Transactions on the secondary market mostly involve trades where an investor chooses to buy or sell shares from a different investor at the current market price.
At whatever price both the parties agree to set or based on the current market price, one investor will buy or sell shares from another in the secondary market. Usually investors or traders carry out these transactions through a broker who facilitates this process.
The broker provides you with a platform where traders and investors carry out their trading activity.
There are also different types of shares such as:
Equity shares, dividend shares, preference shares, blue chip shares etc. These are briefly mentioned below.
The stock market can be traded only during a specific time interval in India. The stock market in India is open from Monday to Friday from 9.15 AM to 3.30 PM. The market remains closed when there is a public holiday. Most investors and traders buy/sell shares of companies listed on the major stock exchanges in India – Bombay Stock Exchange (BSE) and National Stock Exchange (NSE). The Indian stock market timings are the same for both these major stock exchanges.

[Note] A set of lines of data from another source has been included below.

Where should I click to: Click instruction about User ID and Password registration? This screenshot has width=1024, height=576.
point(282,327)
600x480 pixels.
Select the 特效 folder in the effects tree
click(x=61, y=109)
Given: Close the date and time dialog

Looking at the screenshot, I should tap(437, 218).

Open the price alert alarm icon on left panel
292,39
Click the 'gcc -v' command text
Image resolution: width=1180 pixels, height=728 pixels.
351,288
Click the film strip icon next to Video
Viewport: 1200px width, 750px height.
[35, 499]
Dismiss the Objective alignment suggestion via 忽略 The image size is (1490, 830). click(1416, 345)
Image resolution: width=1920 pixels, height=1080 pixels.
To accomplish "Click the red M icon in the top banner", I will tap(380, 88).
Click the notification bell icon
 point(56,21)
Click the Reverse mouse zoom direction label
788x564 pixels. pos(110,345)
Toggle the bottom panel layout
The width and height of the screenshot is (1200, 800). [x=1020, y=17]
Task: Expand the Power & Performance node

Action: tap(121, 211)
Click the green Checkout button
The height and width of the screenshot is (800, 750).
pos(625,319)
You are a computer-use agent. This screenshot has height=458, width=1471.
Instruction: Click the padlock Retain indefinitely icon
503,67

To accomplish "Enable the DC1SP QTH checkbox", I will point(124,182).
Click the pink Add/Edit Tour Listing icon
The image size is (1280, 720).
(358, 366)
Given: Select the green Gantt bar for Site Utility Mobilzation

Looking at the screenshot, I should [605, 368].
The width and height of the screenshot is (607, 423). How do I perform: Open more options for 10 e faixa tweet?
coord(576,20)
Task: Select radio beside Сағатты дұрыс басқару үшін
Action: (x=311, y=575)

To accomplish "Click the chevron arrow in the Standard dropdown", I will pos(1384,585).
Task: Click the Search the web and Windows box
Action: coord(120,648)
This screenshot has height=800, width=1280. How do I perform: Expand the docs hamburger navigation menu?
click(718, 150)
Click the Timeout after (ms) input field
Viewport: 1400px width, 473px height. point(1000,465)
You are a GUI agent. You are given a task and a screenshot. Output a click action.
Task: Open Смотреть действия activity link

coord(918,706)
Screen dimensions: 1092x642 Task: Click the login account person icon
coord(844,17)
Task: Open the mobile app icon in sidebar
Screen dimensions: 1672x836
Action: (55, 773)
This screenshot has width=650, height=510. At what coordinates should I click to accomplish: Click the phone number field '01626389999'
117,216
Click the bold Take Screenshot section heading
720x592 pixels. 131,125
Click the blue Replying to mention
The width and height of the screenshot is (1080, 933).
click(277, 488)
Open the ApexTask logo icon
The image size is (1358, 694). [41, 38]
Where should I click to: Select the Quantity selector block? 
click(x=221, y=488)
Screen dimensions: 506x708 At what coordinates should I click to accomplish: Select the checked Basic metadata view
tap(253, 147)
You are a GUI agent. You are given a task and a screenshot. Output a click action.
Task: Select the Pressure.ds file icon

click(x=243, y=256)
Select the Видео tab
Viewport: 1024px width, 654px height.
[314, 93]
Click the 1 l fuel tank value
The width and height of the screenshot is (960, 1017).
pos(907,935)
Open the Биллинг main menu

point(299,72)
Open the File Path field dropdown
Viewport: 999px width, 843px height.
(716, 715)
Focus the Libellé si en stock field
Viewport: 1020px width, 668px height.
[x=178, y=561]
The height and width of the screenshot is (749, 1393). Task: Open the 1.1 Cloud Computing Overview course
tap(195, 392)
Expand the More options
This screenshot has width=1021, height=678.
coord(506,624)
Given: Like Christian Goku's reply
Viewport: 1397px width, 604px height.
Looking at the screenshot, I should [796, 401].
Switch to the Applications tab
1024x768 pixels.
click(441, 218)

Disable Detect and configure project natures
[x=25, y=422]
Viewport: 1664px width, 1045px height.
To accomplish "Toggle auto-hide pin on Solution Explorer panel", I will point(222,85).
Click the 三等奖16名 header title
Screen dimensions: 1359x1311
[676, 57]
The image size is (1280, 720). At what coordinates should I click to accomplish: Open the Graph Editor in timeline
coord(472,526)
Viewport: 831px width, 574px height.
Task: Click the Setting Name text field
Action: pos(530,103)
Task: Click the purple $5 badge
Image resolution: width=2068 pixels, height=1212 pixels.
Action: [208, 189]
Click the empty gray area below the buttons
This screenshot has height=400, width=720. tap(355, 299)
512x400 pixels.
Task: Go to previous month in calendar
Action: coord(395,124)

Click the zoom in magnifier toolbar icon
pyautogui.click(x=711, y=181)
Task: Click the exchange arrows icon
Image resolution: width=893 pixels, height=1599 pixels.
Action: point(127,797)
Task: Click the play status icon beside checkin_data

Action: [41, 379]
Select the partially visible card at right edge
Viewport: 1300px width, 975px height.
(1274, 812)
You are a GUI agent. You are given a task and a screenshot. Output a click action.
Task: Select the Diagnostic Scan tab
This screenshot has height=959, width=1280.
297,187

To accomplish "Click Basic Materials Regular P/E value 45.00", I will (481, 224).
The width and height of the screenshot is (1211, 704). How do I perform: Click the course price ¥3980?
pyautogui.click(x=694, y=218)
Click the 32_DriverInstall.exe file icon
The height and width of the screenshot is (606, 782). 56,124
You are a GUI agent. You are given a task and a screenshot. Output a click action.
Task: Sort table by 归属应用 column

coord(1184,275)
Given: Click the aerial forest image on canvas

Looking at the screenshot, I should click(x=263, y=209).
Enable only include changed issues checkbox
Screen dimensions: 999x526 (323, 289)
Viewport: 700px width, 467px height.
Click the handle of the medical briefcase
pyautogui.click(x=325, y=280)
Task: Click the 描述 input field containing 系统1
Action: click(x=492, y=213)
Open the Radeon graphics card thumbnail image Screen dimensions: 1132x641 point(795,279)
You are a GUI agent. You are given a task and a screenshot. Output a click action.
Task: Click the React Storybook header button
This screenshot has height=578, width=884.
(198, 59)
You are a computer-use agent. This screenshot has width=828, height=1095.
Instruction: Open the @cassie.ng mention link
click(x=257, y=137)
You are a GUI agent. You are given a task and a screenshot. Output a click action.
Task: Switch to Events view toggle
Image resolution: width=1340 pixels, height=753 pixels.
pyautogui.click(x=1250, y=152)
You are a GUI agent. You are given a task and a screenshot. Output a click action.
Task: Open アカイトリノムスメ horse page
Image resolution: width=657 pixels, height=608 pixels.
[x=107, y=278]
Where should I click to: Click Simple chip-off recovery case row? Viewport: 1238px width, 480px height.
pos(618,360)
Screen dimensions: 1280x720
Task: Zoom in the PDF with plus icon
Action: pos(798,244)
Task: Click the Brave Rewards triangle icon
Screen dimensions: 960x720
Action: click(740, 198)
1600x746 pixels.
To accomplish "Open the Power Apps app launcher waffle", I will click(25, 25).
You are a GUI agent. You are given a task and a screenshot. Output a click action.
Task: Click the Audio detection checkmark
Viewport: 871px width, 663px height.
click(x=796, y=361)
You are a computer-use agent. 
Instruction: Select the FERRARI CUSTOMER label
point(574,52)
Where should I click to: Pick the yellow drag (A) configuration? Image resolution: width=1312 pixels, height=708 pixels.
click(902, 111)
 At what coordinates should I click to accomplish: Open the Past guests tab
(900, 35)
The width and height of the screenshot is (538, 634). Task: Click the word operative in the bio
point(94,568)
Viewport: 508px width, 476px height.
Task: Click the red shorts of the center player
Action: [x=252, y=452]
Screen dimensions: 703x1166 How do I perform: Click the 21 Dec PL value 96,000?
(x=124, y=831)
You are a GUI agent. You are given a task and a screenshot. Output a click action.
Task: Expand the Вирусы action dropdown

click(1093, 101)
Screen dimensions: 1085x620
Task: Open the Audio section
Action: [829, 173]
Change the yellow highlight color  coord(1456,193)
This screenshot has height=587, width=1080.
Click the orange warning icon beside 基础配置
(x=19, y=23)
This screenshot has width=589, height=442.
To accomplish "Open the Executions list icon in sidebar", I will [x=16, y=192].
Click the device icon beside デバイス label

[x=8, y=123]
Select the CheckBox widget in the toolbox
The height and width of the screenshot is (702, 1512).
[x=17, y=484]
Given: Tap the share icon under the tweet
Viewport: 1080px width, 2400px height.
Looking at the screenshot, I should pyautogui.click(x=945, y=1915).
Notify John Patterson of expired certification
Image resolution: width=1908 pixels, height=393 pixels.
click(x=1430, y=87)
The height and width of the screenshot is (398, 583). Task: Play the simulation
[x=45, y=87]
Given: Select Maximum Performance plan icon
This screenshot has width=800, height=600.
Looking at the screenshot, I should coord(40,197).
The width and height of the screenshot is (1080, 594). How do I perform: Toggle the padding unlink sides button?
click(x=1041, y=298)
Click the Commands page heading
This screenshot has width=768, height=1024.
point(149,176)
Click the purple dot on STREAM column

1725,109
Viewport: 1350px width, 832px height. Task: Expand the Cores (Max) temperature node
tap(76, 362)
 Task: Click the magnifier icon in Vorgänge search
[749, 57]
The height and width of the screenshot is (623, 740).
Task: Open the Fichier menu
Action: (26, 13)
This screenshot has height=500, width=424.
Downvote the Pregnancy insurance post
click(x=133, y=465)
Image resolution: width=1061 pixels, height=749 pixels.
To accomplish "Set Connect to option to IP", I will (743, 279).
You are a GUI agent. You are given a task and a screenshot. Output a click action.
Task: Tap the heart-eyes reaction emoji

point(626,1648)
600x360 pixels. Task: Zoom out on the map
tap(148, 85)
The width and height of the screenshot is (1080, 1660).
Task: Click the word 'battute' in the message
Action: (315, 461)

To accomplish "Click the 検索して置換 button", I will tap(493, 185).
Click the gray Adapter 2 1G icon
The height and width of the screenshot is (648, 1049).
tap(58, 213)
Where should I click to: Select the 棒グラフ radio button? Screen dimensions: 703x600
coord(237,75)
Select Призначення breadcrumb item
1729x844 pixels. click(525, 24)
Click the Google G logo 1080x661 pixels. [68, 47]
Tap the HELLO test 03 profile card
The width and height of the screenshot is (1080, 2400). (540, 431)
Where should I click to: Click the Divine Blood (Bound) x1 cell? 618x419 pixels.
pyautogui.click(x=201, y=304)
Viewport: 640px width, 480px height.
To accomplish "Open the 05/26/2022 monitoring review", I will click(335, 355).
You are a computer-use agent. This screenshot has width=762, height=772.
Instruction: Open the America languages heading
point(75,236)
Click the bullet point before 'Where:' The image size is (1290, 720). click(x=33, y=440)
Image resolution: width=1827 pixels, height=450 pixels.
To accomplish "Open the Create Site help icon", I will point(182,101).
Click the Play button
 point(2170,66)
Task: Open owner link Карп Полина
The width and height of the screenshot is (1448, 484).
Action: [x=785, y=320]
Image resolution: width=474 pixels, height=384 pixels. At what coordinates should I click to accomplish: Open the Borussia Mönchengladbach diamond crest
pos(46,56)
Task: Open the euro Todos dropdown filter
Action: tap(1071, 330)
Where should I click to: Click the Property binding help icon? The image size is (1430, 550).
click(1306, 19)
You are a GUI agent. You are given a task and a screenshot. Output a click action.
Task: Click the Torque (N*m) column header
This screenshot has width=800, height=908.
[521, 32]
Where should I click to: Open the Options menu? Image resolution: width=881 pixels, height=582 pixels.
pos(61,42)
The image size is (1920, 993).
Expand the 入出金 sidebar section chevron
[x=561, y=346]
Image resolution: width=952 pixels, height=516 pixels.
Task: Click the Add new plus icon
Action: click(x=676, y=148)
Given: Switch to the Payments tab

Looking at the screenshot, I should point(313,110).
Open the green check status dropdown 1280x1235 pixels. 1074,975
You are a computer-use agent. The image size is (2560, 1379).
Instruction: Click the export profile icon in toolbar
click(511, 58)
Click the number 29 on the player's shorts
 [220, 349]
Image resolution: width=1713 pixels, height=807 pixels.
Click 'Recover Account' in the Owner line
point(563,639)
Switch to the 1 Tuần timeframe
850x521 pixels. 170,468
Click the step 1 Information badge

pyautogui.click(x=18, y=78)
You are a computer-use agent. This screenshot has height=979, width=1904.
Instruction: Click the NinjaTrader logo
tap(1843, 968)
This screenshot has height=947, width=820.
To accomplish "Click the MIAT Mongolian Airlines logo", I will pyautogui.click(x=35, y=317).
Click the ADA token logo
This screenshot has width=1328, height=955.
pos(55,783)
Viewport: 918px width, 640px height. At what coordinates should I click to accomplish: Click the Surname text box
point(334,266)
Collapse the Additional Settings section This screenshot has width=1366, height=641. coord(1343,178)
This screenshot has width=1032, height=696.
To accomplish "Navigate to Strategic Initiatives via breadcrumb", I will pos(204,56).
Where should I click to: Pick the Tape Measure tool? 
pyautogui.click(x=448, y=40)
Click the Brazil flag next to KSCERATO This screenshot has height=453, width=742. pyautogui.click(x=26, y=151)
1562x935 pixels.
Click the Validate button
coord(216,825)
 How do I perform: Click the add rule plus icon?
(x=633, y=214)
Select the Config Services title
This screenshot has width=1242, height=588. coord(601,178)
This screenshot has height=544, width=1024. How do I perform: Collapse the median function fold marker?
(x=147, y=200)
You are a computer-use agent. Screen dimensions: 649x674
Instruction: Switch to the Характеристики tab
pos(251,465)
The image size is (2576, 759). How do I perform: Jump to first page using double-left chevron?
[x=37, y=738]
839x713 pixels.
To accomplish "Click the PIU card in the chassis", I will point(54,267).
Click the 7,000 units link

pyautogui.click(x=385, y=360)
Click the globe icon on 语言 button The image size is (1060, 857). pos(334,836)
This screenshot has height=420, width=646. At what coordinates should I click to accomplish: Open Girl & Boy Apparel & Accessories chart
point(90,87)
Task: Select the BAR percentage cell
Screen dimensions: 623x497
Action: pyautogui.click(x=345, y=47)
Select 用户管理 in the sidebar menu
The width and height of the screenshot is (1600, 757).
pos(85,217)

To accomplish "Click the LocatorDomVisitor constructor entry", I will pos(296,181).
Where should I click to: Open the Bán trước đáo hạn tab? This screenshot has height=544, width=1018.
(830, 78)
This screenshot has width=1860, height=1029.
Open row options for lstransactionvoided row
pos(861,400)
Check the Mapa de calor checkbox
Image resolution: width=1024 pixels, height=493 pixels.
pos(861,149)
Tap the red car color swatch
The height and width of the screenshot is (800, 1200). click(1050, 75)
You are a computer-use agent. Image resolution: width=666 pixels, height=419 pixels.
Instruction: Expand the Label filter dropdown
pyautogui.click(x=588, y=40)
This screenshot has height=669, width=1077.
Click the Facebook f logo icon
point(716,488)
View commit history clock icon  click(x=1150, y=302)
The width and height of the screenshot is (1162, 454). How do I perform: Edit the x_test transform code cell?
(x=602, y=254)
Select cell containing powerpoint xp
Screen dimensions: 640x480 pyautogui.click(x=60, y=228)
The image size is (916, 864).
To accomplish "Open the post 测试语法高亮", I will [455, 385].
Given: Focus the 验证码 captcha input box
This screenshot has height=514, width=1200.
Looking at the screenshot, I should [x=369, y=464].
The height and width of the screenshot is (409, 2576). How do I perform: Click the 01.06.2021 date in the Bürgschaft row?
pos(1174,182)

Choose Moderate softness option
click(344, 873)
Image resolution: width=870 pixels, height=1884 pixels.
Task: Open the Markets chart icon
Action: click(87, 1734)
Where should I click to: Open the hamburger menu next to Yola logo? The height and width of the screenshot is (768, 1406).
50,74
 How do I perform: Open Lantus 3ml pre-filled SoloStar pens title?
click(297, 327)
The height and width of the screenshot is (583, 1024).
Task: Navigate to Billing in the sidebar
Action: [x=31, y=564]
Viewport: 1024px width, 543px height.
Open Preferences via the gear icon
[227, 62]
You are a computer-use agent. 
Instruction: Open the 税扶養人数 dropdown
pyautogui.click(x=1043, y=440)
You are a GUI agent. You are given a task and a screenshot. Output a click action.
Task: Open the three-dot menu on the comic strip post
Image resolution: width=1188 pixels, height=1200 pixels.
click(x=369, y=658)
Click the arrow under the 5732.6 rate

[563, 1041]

The Indian stock market timings are divided into three parts for trading –
1 Pre-opening session
The pre-opening session starts at 09:00 AM and runs till 09:15 AM. It is further divided into three sections. During any of these sections, you can place orders to buy or sell shares for a limited period. Let us look at the details of the pre-opening session below.
Section 1: 09:00 AM to 09:08 AM
During these 8 minutes, you can place orders to buy or sell individual stocks in the stock market. Moreover, you can also modify or cancel any orders you have placed. When the normal trading session begins at 09:15 AM, the orders from the pre-opening session take precedence.
Section 2: 09:08 AM to 09:12 AM
During these 4 minutes, you cannot place any new orders, modify existing orders or cancel any orders.
Section 3: 09:12 AM to 09:15 AM
This 3-minute time is like a connection section between the pre-opening session and the normal session. It behaves like a buffer to ease trading in the regular trading section. Again, even during these 3 minutes, you cannot place, modify, or cancel any orders.
2 Normal Session
This is also known as the continuous trading session, and it runs from 09:15 AM to 03:30 PM. During this session, you can freely trade, place orders to buy or sell stocks, and modify or cancel your buy or sell orders without any limits.
3 Post-Closing Session
This session begins when the regular trading session ends at 03:30 PM. The post-closing session, which runs until 04:00 PM, has two segments.
Segment 1: 03:30 PM to 03:40 PM
In these 10 minutes, the closing prices of the stock are calculated by taking the weighted average of the prices of the stock traded between 03:00 PM and 03:30 PM. The closing prices of indexes like Sensex and Nifty are calculated by considering the weighted average prices of all the stocks listed in that index.
Segment 2: 03:40 PM to 04:00 PM
In this segment of 20 minutes, you can still place buy and sell orders. But the order is confirmed only when there are sufficient number of buyers and sellers in the market.